START Data to examine

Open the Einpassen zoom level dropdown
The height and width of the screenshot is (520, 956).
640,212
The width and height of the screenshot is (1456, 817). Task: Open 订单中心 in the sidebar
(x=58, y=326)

END Data to examine

(What to work on)
For the entries above, transcribe precisely the lines from the one with "The width and" through the end, including both.

(Answer area)
The width and height of the screenshot is (1456, 817). Task: Open 订单中心 in the sidebar
(x=58, y=326)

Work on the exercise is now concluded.